Regarding the illegibility problem, it is a bit of a specific case of a general problem I have been brooding on for years. There are 3 closely related issues:
Understanding the scope and context of different ideas. As an example, I struggle to introduce people who are familiar with AI and ML to AIA because they assume that it is not a field people have been focusing on for 20 years giving it depth and breadth that would take them a long time to engage with. (They instead assume their ML background gives them better insight and talk over me with asinine observations that I read about on LW a decade ago… it’s frustrating.)
Connecting people focused on similar concepts and problems. This is especially the case across terminological divides of which there are many in pre-paradigmatic fields like AIA. Any independent illegible researcher very likely has their own independent terminology to some degree.
De-duplicating noise in conversations. It is hard to find original ideas when many people are saying variations of the same common (often discredited) ideas.
The solution I have been daydreaming about is the creation of a social media platform that promotes the manual and automatic linking and deduplication of posts. Similar in some ways to a wiki, but with the idea being that if two ideas are actually the same idea wearing two different disguises, the goal is to find the way to describe that idea with the broadest applicability and ease of understanding, and link the other descriptions to that description. This along with some kind of graph representation of the ideas could ideally produce a map of the actual size and shape of a field (and how linked it is to other fields).
The manual linking would need to be promoted with some kind of karma and direct social engagement dynamic (IE, your links show up on your user profile page so people can congratulate you on how clever you are for noticing that idea A is actually the same as idea B).
The automatic linking could be done by various kinds of spiders/bots. Probably LLMs. Importantly I would want bots, which may hallucinate, to need verification before the link is presented as solid, but in fact this applies to any human linking idea nodes as well. Ideally links would be provided with an explanation, and only after many users confirm (or upvote) a link, would it be presented by the default interface.

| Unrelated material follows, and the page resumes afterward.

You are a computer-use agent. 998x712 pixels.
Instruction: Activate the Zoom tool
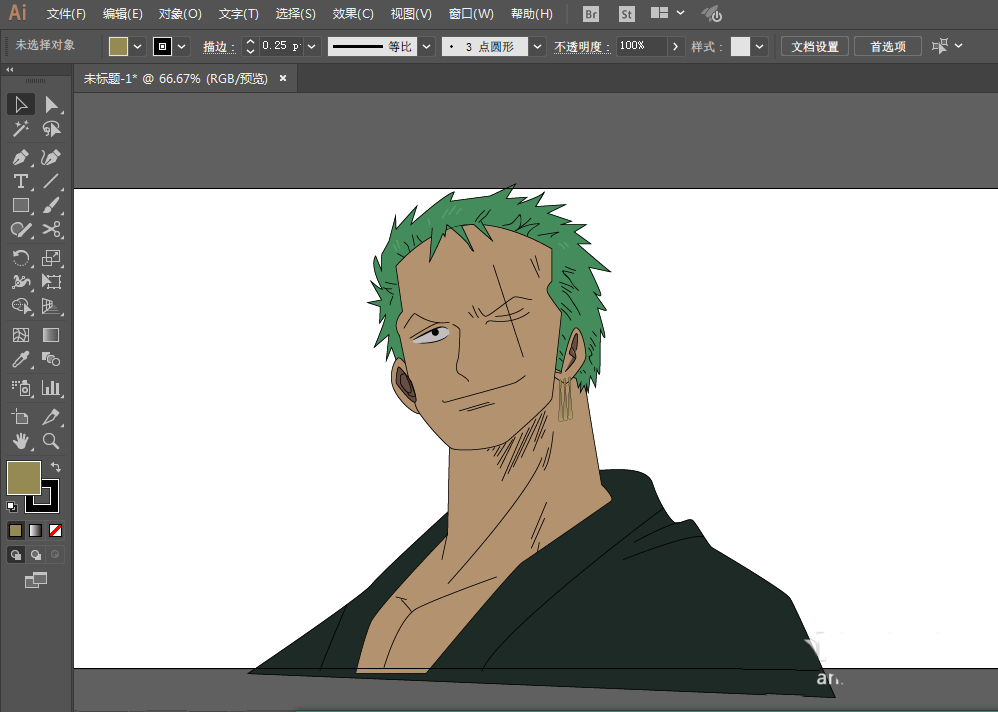coord(51,440)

There could also be other kinds of links than just “these are the same idea”. The kinds of links I find most compelling are “A is similar/same as B”, “A contradicts B”, “A supports B”, “A is part of B”.
I first started thinking of this idea with reference to how traditional social media exhausts me because it seems like a bunch of people talking past each other and you need to read way more than you should to understand any trending issue. It would be much nicer to browse a graph representing the unique elements of the conversation and potentially use LLM technology to find the parts of the conversation exploring your current POV which is either at the edge of the conversation, or you can find how much you would need to read in order to get to the edge, in which case you can decide it is not worth being informed about the issue and say “sorry, but I can’t support either side, I am uninformed” or put in that effort in an efficient way and (hopefully) without getting caught in an echo chamber failing to engage with actual criticism.
But after thinking about the idea it appeals to me as a way to interact with all bodies of knowledge. I think the hardest parts would be setting it up so it feels engaging to people and driving adoption. (Aside from actual implementation difficulty.)